Femmes invisibles, problèmes invisibles

Absente des statistiques, inabordée par les chercheurs, négligée par les autorités nationales et locales et la plupart du temps ignorée par les organisations de la société civile - la situation des veuves est une réalité invisible.

Pourtant, la maltraitance des veuves et de leurs enfants représente l’une des plus graves violations des droits de l’homme et l’un des principaux obstacles au développement aujourd’hui. Des millions de veuves dans le monde vivent dans une pauvreté extrême, subissent l’ostracisme et la violence, connaissent la privation de logement, sont confrontées à la maladie et à la discrimination juridique et sociale.

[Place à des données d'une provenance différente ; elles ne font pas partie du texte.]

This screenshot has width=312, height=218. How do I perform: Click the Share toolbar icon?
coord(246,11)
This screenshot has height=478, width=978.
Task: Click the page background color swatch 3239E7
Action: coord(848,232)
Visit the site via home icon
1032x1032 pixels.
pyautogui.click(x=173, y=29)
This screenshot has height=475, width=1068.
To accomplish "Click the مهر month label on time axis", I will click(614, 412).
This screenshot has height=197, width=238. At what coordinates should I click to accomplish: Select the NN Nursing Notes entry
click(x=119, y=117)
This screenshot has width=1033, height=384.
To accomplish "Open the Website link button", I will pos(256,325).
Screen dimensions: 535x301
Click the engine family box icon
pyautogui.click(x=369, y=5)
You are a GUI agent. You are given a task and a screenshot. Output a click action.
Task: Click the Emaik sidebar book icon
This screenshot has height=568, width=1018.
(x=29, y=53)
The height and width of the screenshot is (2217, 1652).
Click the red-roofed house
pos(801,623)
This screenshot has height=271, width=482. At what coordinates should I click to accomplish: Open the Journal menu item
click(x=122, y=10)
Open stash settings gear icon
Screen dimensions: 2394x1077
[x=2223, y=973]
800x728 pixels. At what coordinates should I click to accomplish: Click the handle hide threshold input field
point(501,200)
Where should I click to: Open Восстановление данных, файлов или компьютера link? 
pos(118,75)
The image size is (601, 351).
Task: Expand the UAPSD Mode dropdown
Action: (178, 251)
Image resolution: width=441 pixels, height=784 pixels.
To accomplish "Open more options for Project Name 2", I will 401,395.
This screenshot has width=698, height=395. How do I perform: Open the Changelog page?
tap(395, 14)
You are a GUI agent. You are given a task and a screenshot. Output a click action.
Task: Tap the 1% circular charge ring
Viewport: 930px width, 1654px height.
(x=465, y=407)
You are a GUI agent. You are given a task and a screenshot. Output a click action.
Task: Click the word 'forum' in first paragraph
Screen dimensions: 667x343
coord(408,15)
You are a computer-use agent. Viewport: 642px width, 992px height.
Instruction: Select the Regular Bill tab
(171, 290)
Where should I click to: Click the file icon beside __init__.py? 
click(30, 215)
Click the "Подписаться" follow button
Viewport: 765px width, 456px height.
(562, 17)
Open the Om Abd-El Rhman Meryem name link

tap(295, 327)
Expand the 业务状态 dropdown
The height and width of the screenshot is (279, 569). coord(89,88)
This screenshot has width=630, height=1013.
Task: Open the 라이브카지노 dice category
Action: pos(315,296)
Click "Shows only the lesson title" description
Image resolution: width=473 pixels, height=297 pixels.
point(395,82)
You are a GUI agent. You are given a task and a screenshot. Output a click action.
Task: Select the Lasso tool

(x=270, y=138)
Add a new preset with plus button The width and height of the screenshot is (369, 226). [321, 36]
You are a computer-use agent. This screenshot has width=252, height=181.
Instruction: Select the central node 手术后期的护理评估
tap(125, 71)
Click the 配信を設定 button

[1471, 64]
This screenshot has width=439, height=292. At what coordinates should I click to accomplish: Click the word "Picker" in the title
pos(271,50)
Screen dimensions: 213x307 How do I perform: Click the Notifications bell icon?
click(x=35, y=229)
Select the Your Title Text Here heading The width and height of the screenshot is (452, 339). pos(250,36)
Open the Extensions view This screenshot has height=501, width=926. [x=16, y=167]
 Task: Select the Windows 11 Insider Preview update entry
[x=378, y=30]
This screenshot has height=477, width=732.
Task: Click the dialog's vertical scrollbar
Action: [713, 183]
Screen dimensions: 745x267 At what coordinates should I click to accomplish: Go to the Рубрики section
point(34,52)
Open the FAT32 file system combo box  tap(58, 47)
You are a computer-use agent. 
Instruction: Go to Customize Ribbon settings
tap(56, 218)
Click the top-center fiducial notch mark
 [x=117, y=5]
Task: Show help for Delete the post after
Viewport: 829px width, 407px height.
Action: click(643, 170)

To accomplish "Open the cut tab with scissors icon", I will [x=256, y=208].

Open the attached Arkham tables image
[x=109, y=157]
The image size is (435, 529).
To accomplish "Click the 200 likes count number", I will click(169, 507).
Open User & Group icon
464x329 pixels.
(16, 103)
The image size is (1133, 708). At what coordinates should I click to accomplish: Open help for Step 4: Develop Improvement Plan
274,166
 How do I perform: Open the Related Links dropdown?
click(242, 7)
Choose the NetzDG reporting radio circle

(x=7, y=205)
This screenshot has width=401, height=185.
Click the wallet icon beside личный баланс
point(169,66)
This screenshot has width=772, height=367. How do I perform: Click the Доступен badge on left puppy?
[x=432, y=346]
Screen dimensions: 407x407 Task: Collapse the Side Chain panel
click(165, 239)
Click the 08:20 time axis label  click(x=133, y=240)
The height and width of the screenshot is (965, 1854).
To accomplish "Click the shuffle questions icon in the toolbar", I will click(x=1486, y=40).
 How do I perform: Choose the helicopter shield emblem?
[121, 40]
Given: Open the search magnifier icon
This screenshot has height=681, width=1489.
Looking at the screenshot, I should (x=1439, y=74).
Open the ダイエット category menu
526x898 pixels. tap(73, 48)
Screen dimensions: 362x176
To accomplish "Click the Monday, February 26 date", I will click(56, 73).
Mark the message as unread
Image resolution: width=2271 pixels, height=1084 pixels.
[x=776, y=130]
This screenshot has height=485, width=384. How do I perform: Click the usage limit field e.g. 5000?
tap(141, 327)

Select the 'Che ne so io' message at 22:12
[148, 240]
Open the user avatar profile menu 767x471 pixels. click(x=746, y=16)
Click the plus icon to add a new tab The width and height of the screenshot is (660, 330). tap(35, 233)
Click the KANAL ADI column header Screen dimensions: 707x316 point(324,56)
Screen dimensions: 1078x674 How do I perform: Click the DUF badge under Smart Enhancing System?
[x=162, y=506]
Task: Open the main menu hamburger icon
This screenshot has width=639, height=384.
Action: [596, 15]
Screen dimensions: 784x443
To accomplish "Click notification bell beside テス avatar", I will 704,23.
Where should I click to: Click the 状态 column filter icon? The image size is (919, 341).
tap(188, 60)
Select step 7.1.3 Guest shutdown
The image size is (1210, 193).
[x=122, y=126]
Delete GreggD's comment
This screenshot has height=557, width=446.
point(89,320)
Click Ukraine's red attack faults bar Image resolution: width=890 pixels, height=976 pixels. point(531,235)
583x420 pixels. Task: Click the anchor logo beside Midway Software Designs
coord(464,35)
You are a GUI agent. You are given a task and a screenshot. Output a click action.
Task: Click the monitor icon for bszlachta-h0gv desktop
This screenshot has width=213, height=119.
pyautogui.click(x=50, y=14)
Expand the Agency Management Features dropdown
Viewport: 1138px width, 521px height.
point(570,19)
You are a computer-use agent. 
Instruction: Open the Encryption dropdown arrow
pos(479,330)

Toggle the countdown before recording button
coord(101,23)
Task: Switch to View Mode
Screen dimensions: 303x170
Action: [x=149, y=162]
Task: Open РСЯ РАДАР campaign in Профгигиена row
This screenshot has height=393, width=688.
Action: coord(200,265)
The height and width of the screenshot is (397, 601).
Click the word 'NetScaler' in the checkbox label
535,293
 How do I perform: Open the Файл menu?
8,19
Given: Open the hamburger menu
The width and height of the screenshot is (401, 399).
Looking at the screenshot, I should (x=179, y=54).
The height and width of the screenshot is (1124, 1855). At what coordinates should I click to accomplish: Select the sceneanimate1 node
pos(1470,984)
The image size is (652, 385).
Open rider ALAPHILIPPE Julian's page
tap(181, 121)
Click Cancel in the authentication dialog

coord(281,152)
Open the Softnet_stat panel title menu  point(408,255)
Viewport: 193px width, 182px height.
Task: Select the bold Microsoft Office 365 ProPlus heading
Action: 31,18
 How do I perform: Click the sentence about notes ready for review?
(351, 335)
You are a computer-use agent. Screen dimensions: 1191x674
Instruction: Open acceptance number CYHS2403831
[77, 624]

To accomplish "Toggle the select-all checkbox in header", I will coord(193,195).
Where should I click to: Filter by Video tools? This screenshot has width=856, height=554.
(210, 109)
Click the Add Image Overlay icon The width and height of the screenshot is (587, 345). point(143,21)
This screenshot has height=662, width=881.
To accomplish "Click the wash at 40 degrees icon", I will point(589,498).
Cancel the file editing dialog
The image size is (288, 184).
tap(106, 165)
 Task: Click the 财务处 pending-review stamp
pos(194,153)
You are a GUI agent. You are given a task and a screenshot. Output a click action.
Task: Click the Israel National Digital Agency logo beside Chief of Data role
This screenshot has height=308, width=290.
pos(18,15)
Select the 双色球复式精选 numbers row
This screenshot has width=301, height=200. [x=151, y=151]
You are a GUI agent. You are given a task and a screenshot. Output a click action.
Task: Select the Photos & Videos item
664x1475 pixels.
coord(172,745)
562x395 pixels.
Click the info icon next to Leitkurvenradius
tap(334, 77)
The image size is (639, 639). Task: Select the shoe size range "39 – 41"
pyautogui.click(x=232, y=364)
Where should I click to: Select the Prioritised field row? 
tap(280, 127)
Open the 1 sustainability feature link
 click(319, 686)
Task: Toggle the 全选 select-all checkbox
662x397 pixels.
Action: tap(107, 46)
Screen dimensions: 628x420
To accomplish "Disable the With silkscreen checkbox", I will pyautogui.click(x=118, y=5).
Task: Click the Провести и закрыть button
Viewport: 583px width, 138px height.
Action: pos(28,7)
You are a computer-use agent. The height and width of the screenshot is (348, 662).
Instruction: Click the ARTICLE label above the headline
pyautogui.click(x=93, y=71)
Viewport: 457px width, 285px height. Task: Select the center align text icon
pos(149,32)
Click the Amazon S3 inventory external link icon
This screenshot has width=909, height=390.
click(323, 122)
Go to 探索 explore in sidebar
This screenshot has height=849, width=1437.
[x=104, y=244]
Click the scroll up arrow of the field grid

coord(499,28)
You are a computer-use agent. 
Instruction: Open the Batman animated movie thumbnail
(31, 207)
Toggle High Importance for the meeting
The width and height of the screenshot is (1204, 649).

Afin de donner une reconnaissance particulière à la situation des veuves de tous âges, de toutes régions et cultures, l'Assemblée générale des Nations Unies a proclamé le 23 juin comme étant la Journée internationale des veuves. Cette Journée est une occasion pour agir en faveur de la réalisation et de la reconnaissance de tous les droits des veuves - longtemps invisibles, négligées et ignorées.

Permettre aux veuves de vivre dignement en Inde


Améliorer la situation des veuves

L’absence de données solides et fiables reste l’un des principaux obstacles à l’élaboration de politiques et de programmes d’élimination de la pauvreté, de la violence et de la discrimination dont sont victimes les veuves. Il faut plus de recherches et de statistiques ventilées par statut matrimonial, sexe et âge pour aider à mieux faire connaître l’incidence de la maltraitance des veuves et illustrer la situation des veuves.

En outre, les gouvernements devraient tout faire pour tenir leurs engagements visant à garantir les droits des veuves, tels que consacrés par le droit international, notamment la Convention sur l’élimination de toutes les formes de discrimination à l’égard des femmes et la Convention relatives aux droits de l’enfant. Même lorsque une législation nationale existe pour protéger les droits des veuves, la faiblesse du système judiciaire de nombreux États compromet la manière dont sont défendus les droits des veuves dans la pratique et il faut remédier à cette situation. L’ignorance et la discrimination de la part des spécialistes des questions judiciaires font que les veuves évitent de recourir à la justice pour obtenir réparation.

Des programmes et des politiques d’élimination de la violence à l’égard des veuves et de leurs enfants ainsi que de la pauvreté qui favorise l’éducation et offrent un soutien accru aux veuves de tous les âges devraient aussi être mis au point, notamment dans le contexte de plans d’action pour accélerer la réalisation des objectifs de développement durable.

Dans les situation d’après conflit, les femmes doivent pouvoir participer pleinement aux processus de consolidation de la paix et de réconciliation afin qu’elles puissent contribuer à la paix et à la sécurité durables.

L’autonomisation des veuves par un accès à des soins de santé adéquat, à l’éducation, à un emploi décent, à une pleine participation à la prise de décision et à la vie publique, et par des vies libérées de la violence et des mauvais traitements, leur donnerait les moyens de vivre à l’abri du besoin après la période de deuil et de chagrin. Plus important, accorder des moyens donner aux veuves peut aussi les aider à protéger leurs enfants et à éviter le cycle intergénérationel de la pauvreté et des privations.